Plusieurs questions demeurent quant à la validation du modèle de séquestration, en particulier le mécanisme par lequel une partie des S-RNases a accès au cytoplasme, car l‟interaction des S-RNases avec un SLF/SFB cytoplasmique est essentielle pour la détermination de la spécificité de la réaction d‟AI. Un transport rétrograde du réticulum endoplasmique vers le cytoplasme a été suggéré (McClure, 2006) mais n‟a jamais été confirmé. Par ailleurs, les mécanismes contrôlant la stabilité de HT, ainsi que le rôle des complexes S-RNases/SLF/SFB dans ces derniers n‟ont pas été caractérisés. Toutefois, plusieurs protéines semblables à HT, désignées HTL (HT Like) (Sassa and Hirano, 2006) ou HT-M (HT-Mijikai) (Kondo and McClure, 2008) et dépourvues de fonction dans l‟AI, semblent être systématiquement dégradées lors de la pollinisation pour tout type de croisement, compatible et incompatible.

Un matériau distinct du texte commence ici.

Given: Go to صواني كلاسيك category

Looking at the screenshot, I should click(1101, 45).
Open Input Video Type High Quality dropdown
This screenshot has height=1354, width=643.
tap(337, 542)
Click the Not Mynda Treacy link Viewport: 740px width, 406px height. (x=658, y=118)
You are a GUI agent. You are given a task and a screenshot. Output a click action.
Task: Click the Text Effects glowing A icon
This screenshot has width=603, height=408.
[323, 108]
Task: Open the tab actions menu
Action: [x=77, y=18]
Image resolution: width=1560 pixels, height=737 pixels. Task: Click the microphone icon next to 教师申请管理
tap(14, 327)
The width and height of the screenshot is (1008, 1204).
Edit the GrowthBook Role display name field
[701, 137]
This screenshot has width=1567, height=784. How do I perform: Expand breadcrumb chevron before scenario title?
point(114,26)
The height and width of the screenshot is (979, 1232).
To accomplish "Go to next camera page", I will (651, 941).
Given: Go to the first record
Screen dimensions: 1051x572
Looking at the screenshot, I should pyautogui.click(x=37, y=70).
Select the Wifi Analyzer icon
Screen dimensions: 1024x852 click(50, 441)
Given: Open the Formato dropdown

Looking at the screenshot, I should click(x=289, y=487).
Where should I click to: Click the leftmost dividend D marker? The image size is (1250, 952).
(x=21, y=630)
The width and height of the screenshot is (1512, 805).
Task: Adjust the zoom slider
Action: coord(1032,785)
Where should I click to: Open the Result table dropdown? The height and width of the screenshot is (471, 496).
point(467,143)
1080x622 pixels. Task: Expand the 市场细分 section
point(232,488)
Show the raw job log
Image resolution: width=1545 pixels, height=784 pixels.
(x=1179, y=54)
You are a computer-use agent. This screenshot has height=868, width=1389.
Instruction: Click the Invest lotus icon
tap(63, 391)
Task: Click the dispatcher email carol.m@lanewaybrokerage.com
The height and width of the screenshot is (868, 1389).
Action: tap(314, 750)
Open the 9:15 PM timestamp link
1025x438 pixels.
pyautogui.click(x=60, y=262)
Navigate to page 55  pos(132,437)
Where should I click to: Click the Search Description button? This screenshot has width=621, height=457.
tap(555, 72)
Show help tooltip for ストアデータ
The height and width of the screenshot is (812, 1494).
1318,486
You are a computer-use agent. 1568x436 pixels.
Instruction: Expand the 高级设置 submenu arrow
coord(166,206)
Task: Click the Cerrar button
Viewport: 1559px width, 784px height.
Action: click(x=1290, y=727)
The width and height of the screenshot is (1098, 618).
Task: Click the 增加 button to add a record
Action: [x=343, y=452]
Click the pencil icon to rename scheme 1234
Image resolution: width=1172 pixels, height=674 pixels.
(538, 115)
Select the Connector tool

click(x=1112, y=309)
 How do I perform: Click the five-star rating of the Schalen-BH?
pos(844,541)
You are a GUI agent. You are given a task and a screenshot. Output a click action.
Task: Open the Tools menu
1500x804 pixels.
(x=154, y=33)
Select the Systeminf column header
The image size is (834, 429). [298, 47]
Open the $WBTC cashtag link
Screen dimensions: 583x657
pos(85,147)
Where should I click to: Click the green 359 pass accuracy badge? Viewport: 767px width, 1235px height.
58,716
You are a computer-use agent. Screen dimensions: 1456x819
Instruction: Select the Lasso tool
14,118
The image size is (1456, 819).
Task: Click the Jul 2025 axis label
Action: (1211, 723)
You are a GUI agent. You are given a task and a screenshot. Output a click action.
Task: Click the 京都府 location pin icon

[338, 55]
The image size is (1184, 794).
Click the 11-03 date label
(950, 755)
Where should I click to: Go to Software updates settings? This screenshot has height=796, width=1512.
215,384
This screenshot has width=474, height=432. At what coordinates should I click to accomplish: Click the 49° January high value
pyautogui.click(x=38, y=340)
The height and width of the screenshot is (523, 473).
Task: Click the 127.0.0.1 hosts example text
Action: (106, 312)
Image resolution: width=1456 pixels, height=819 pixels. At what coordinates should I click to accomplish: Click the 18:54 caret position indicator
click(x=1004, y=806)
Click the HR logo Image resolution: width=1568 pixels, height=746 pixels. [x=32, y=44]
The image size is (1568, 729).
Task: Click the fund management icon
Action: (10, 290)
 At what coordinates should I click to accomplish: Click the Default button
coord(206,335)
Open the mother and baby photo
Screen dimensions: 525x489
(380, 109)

Ces observations suggèrent que la dégradation de HT dans les croisements compatibles constitue un aspect normal de la croissance pollinique, et c‟est plutôt sa stabilisation dans les croisements incompatibles que l‟on doit chercher à comprendre (McClure et al., 2011). Il a été suggéré que l‟activité de la fraction cytoplasmique des S-RNases pouvait altérer suffisamment le métabolisme pollinique pour empêcher la dégradation de HT et ainsi permettre la libération du reste des S-RNases. L‟AI dans ce cas serait considérée comme auto-renforcée (McClure et al., 2011). La protéine NaStEP semble être impliquée dans la stabilisation de HT dans les croisements incompatibles car la dégradation de HT est observée dans tout type de croisement dans les styles d‟une plante dépourvue de NaStEP. (Jimenez-Duran et al., 2013). Un lien direct entre ces deux protéines devra toutefois être confirmé. Par ailleurs, considérant que HT ne semble pas elle-même localisée au niveau du compartiment vacuolaire séquestrant les S-RNases, un lien direct entre cette protéine et la déstabilisation endomembranaire reste à établir, d‟autant plus que HT ne comporte pas de domaine intra-membranaire. S‟il a été suggéré qu‟une possible interaction entre les membranes intracellulaires et HT repose sur des modifications post-traductionnelles

de cette dernière, considérant les différences entre sa taille théorique et la taille observée sur gel SDS-PAGE (Kondo and McClure, 2008; McClure et al., 1999), cette hypothèse n‟a jamais été confirmée expérimentalement. De plus, s‟il semble que les protéines HT et HT-M soient présentes dans la fraction microsomiale d‟extraits protéiques stylaires de Nicotiana alata soumis à une ultracentrifugation, la protéine HT elle-même semble être en majorité présente sous une forme soluble alors que les protéines HT-M sont exclusivement présentes dans le culot (Kondo and McClure, 2008). Toutefois, ces résultats ne permettent pas d‟extrapoler quant à la localisation de HT une fois ce dernier intégré aux tubes polliniques. La fonction de HT dans l‟AI reste donc encore largement indéterminée. Enfin, étant donné que la dégradation haplotype-spécifique des S-RNases compatibles n‟est pas requise dans ce modèle, le rôle des protéines F-box dans l‟AI resterait encore à déterminer. Une intégration des deux modèles de dégradation et de séquestration reste toutefois possible. Si on admet que les mécanismes prônés par le modèle de dégradation constituent l‟étape initiale de reconnaissance entre la fraction cytoplasmique des S-RNases et SLF/SFB avant la libération éventuelle du reste de la charge des S-RNases, les interactions spécifiques entre ces protéines mènent à la dégradation des S-RNases compatibles et à la non-dégradation des S-RNases incompatibles. Dans les croisements compatibles, la dégradation de toutes les S-RNases cytoplasmiques permettraient la dégradation normale de HT et la séquestration du reste des S-RNases. Dans les croisements incompatibles, les S-RNases non-dégradées seraient en mesure d‟altérer suffisamment le métabolisme pollinique pour empêcher la dégradation de HT et ainsi permettre la libération du reste des S-RNases dans un processus-auto renforcé. A ce jour, aucune évidence d‟un tel mécanisme n‟a toutefois été rapportée.